Automatically Detecting and Mitigating Issues in Program Analyzers
Numair Mansur
Max Planck Institute for Software Systems
25 Jul 2022, 1:00 pm - 2:00 pm
Virtual talk
SWS Student Defense Talks - Thesis Proposal
Recent years have seen tremendous progress in the development and industrial
adoption of
rigorous techniques and tools to automatically detect bugs in software and
ensure its correctness.
Static program analysis is one such technique to automatically reason about the
runtime behavior
of a program without actually running it. It is a powerful approach that can be
used to detect a wide
range of security vulnerabilities and enables program optimization in
compilers, automatic parallelization,
and, if accurate enough, ...
Recent years have seen tremendous progress in the development and industrial
adoption of
rigorous techniques and tools to automatically detect bugs in software and
ensure its correctness.
Static program analysis is one such technique to automatically reason about the
runtime behavior
of a program without actually running it. It is a powerful approach that can be
used to detect a wide
range of security vulnerabilities and enables program optimization in
compilers, automatic parallelization,
and, if accurate enough, correctness verification. Static program analyzers are
tools that implement
program analysis techniques and are used to analyze other programs for flaws.
Decades of research
have yielded the discovery of novel algorithms, data structures, and design
principles that make static
program analysis tools and techniques more precise, scalable, and faster than
ever before.
While the potential benefits of analyzers are obvious, their usability and effectiveness in mainstream software development workflows still often comes into question. This is because the undecidability of the halting problem makes formal reasoning about program properties difficult. Therefore, one common theme in static analysis is that to remain computable, one has to sacrifice either soundness or completeness. This means that, in practice, a static analysis technique might either miss a bug (false negative) or report correct code as having a bug (false positive), might not handle certain language features, or might only report certain types of bugs.

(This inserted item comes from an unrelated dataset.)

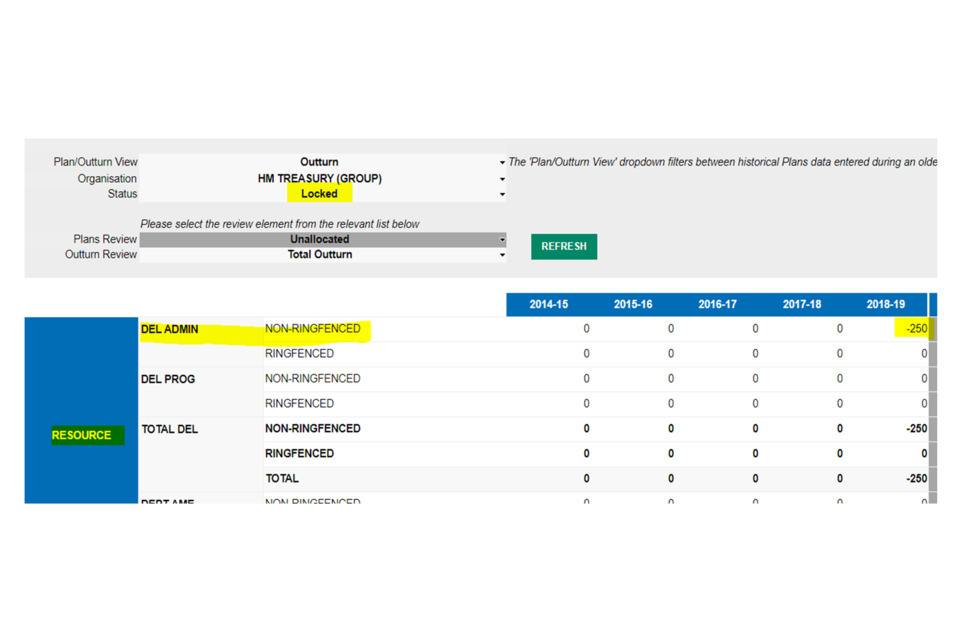Viewport: 960px width, 640px height.
Task: Select the highlighted Locked status field
Action: tap(319, 194)

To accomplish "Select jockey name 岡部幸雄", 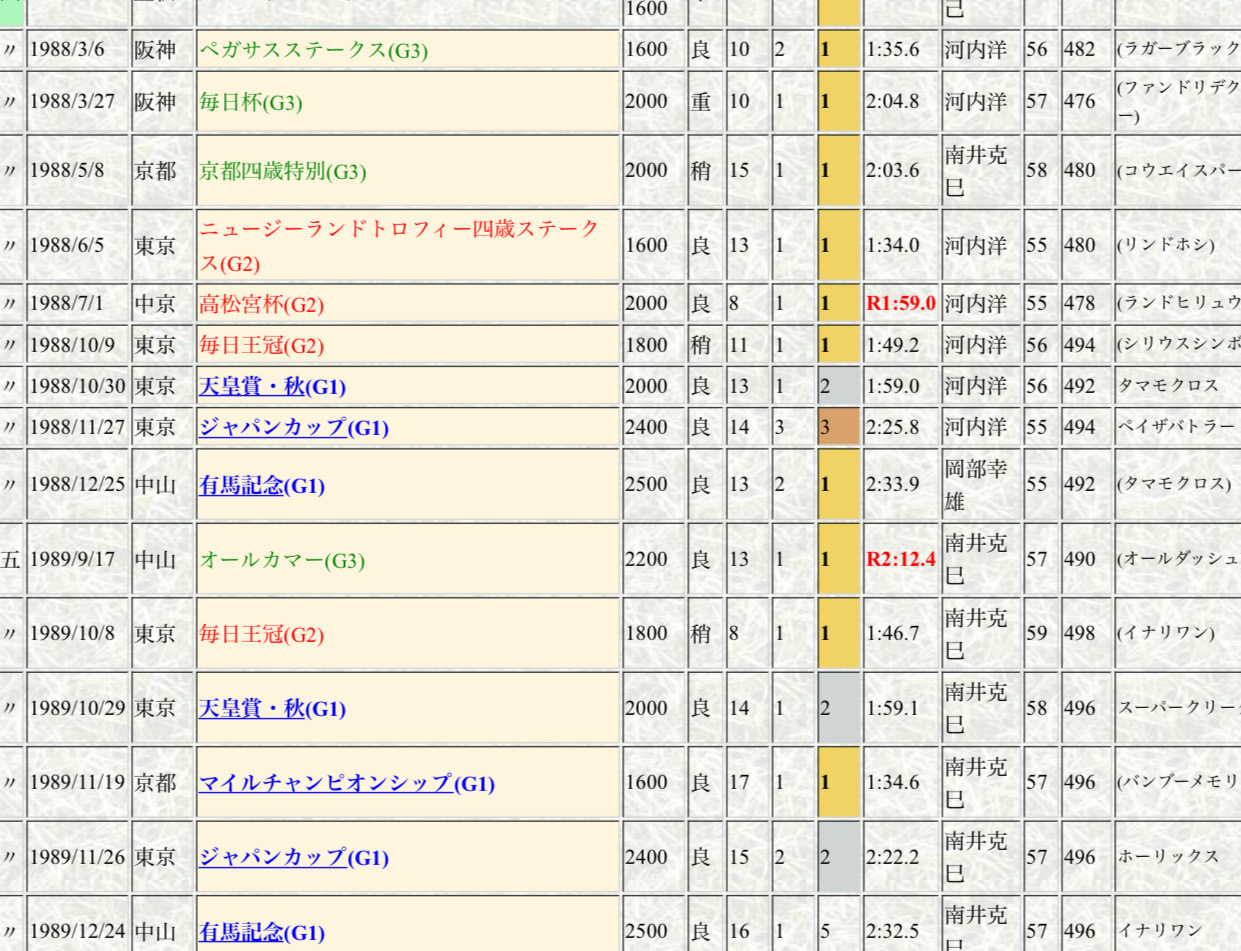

Practical program analyzers have to make tradeoffs (e.g., in soundness, precision, or performance) to maintain a delicate balance between returning the minimum number of false negatives/positives, scaling to very large industrial codebases, being highly automatic, and having minimum overhead for the developers. Designing, implementing, and deploying program analyzers, therefore, is an extremely challenging task. This makes them extremely complicated pieces of software with a high likelihood of having correctness bugs themselves (challenge 1) or tradeoffs not suitable for every piece of code under every usage scenario (challenge 2).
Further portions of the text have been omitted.